◆ **Document extract**:
⁂

From the distance downtown Houston may have the most futuristic looking skyline of any American city, although not largest. It is probably the U.S. city that looks most like Metropolis in the Superman movies. From a closer view, though, many of buildings look a little dated. Houston's biggest boom was during the 1970s and early 1980s, an era of high interest rates that corresponded with cheaper building techniques and a low degree of ornamentation. The buildings from three decades ago are now mostly somewhat plain looking compared to the newer generation of even glassier and more futuristic looking skyscrapers that dominates Chinese cities and is starting to get a greater presence here in America. A few notable exceptions to that in Houston include the Philip Johnson designed Republic Bank Tower, now Bank of America since wave of financial mergers, the skyscraper that has a roof that looks like it was historically inspired by gabled Dutch Renaissance buildings.

⁂

◆ **Dataset rows**:
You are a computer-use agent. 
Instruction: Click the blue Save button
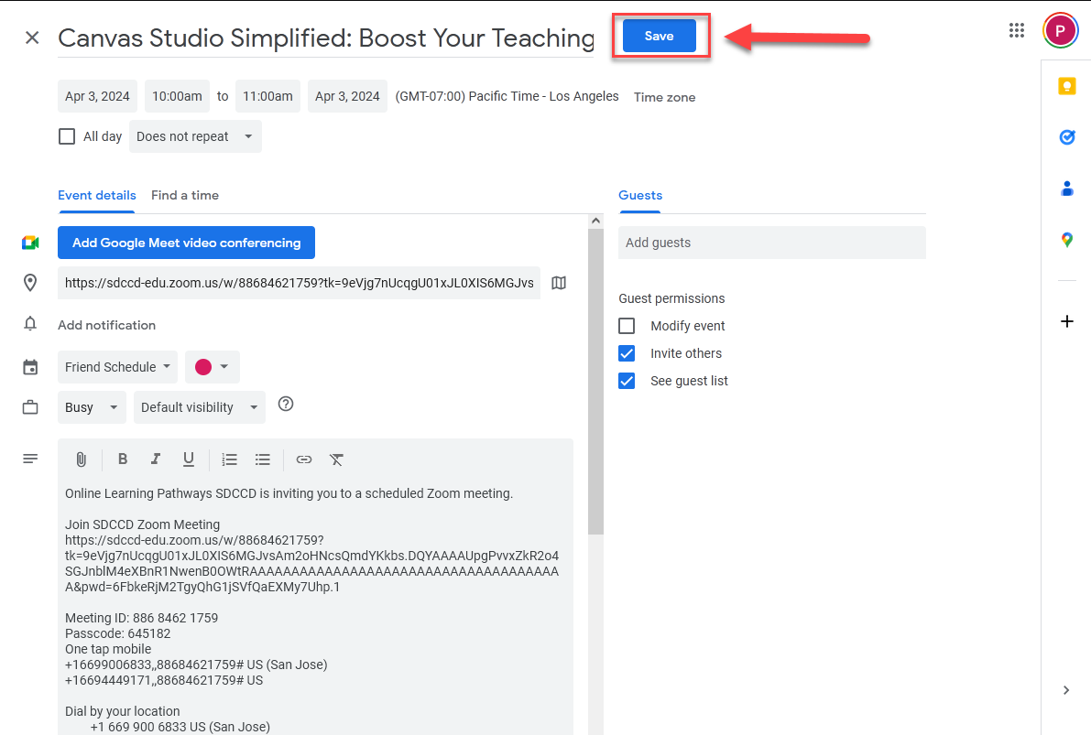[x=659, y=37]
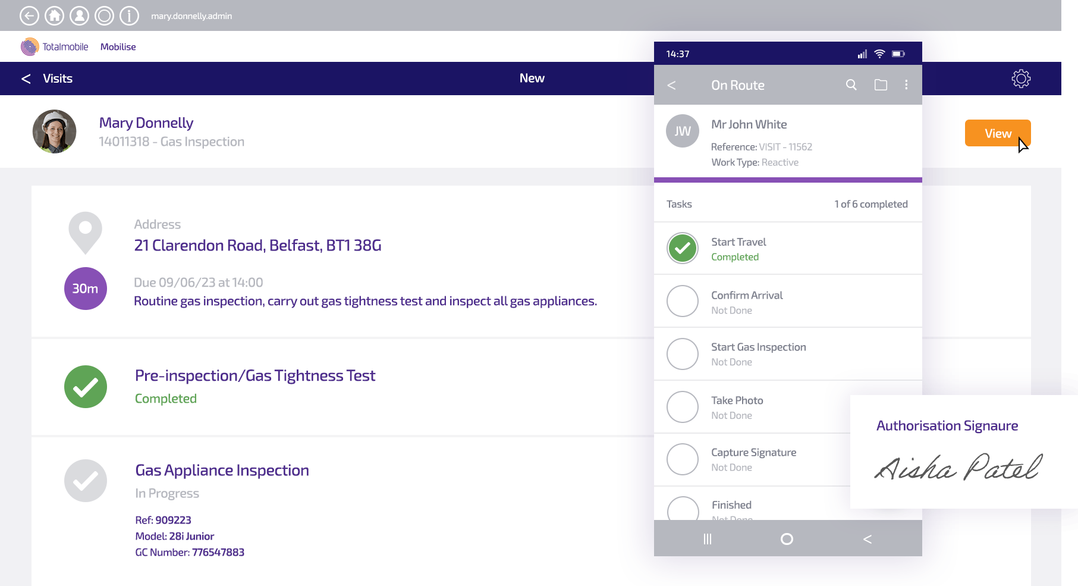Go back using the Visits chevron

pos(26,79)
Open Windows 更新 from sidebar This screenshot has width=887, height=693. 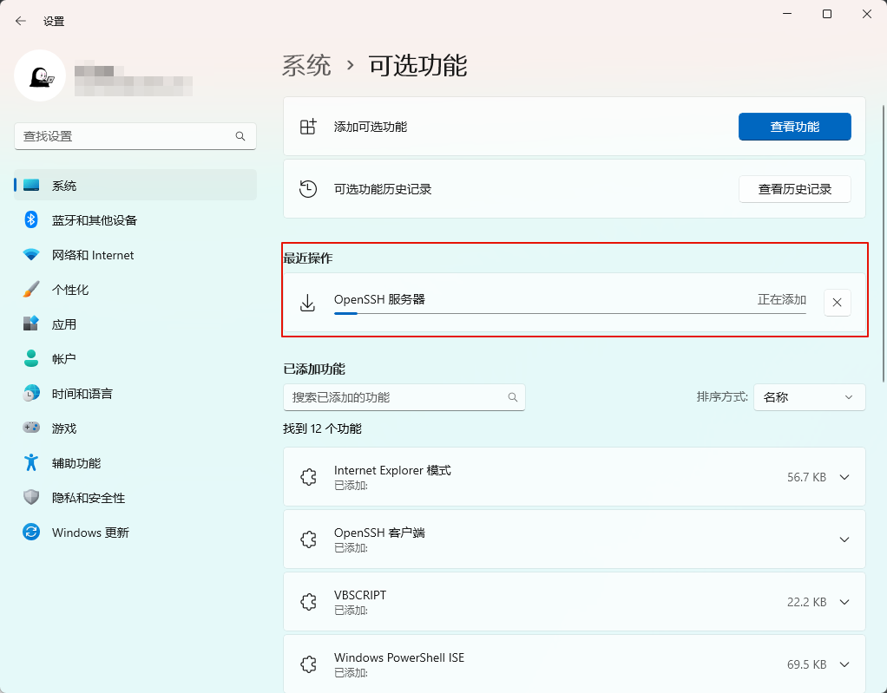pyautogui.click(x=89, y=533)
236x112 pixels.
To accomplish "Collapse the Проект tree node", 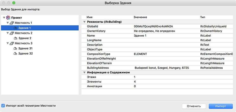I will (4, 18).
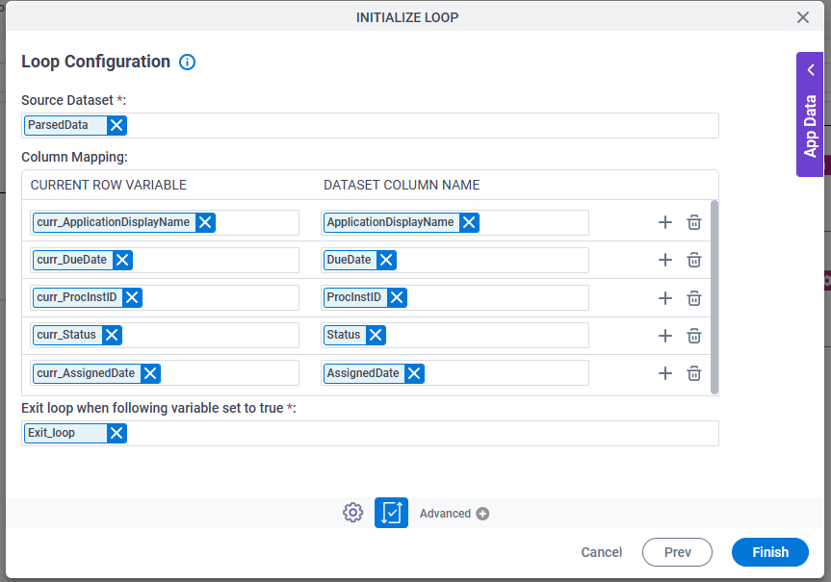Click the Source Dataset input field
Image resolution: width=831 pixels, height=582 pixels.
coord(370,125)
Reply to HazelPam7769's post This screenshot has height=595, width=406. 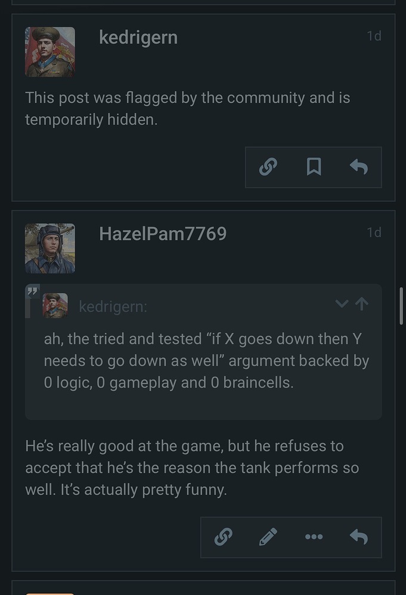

⁂

◆ **Goals**:
1. Summarize the passage about Houston's skyline in two sentences.
2. List the three conditions that the passage about Houston's skyline links to the city's building boom of the 1970s and early 1980s.
3. Extend the passage about Houston's skyline with a few more sentences, starting after its final sentence.

◆ **The answers**:
1. From a distance, downtown Houston may have the most futuristic-looking skyline of any American city, but up close many of its buildings look dated because most went up during the boom of the 1970s and early 1980s, when cheaper building techniques and little ornamentation were the norm. Those buildings now look plain next to the newer, glassier skyscrapers found in Chinese cities, with a few exceptions such as the Philip Johnson-designed Republic Bank Tower and its roof inspired by gabled Dutch Renaissance buildings.

2.
- High interest rates
- Cheaper building techniques
- A low degree of ornamentation

3.
Downtown Houston fell on hard times after oil boom of the early 1980s collapsed, so it’s somewhat surprising there are new buildings being built again, some of them residential in a place that had a reputation for being a dead downtown after work hours
. The regional economy nowadays is more diversified, but both here and in Dallas most of new office development is now in distant suburbs where most conservative Texans want to live while downtown office vacancy rates in both cities have been high for a long time.
Downtown is not all office buildings, though, at least not anymore. The large Hbby Center for the Performing Arts and newish Wortham Theater are both downtown. And office workers, of course, need places to eat, so there is even a stretch of historic old buildings along Main Street that have been transformed into a nice commercial street similar to Larimer Square in downtown Denver. Houston even had the foresight to preserve a couple of its attractive old buildings like the old Harris County Courthouse, but I suspect 90% of the downtown buildings from a century ago have been bulldozed to make way for parking garages and surface lots.
One of the things you notice in Houston is that there are not many people walking on the streets even though the weather was absolutely perfect to be outdoors on the sunny November day I was there
. It’s normally too hot to go outside for much of the year in Houston, so most buildings are connected by underground walkways below street level, similar to passages between buildings at 2nd or 3rd floors in very cold Midwestern cities.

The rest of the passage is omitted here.